生保会社の2022年度決算概要の2回目です。
今回は収益性指標である基礎利益の状況を確認してみます。
大手生保(4社)の基礎利益の状況(億円)
上の図表は大手生保(4社)の基礎利益の状況を表したものです。
ご覧のように、全社で基礎利益が2021年度よりも大幅に減少していることが分かります。
また、基礎利益の内訳をみると各社とも保険関係益の減少幅が大きく、利差益については、日本・第一が減少し、明治安田・住友が増加しています。
保険関係益の減少は、各社とも「新型コロナウイルス感染症関連の保険金等の支払増」がその主要因です。
例えば、日本生命の決算説明資料によると、日本生命グループ全体でコロナ関連の入院給付金の支払いは、2021年度の227億円が2022年度は1812億円まで増加しています。
他社も同様の傾向にあります。
利差益については、各社共通で「内外金利差の拡大によるヘッジコストの増加」が減少要因となりました。

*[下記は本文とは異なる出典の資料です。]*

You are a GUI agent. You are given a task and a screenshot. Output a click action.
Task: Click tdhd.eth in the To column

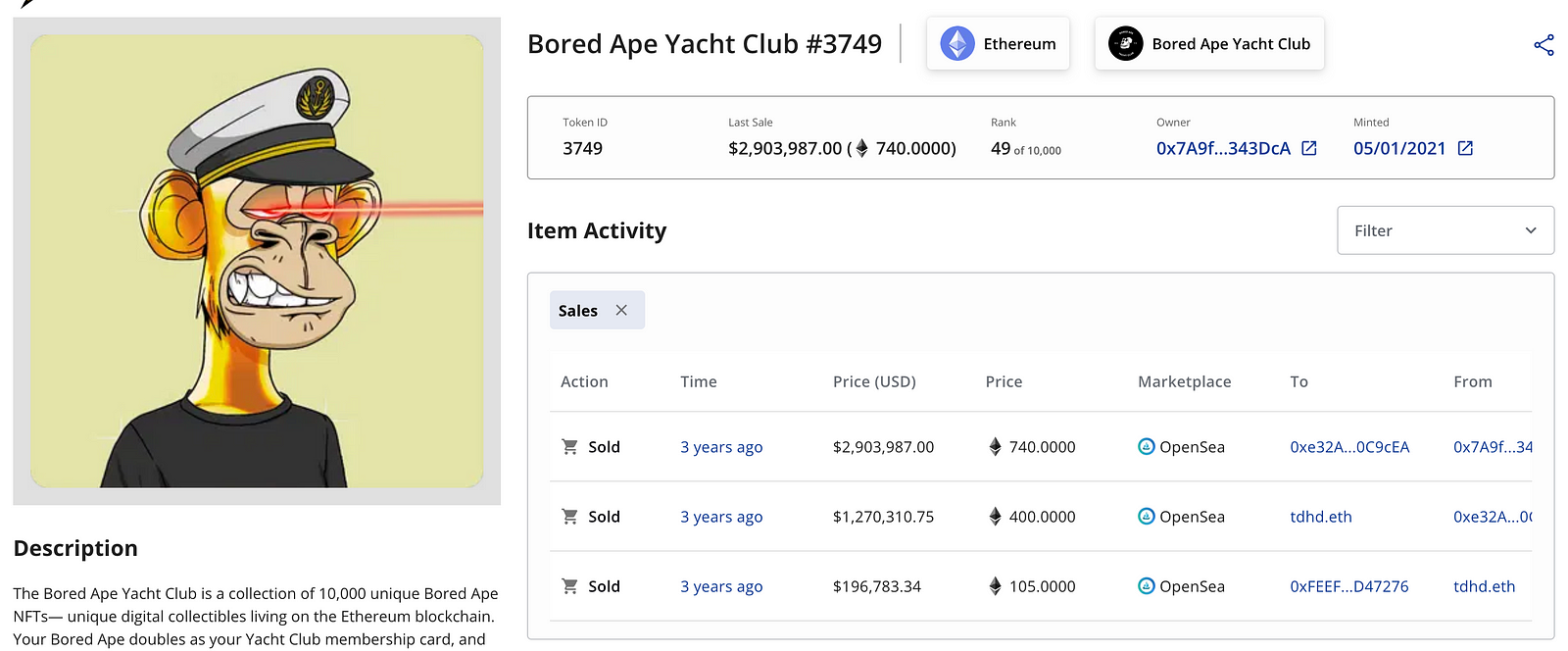click(1321, 517)
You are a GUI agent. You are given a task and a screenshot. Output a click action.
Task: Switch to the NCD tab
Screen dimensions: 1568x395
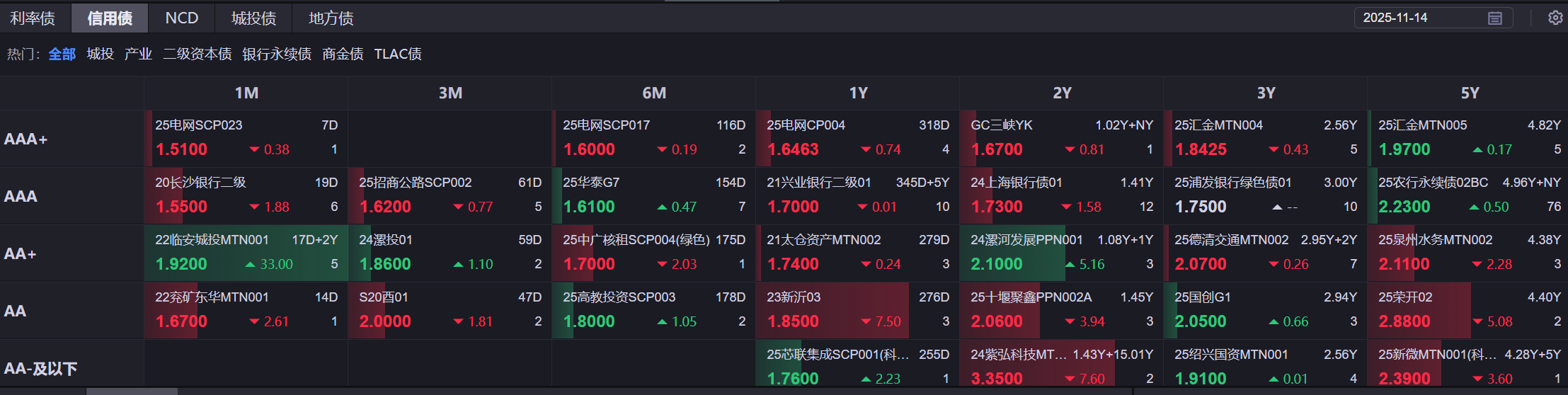(x=181, y=18)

なお、明治安田生命の場合は、ヘッジコストの増加はあったものの、「オープン外債の積み増し等により、外国公社債の利息及び配当金等収入が増加した」ことにより、利差益が対前年度で増加したとのことです。
中堅生保(5社)の基礎利益の状況(億円)
上の図表は中堅生保(5社)の基礎利益の状況を表したものです。
大手生保と同じように、全社で基礎利益が大きく減少しています。
また、その主要因も大手生保と同じで、「新型コロナ関連の支払い」および「ヘッジコストの増加」となっています。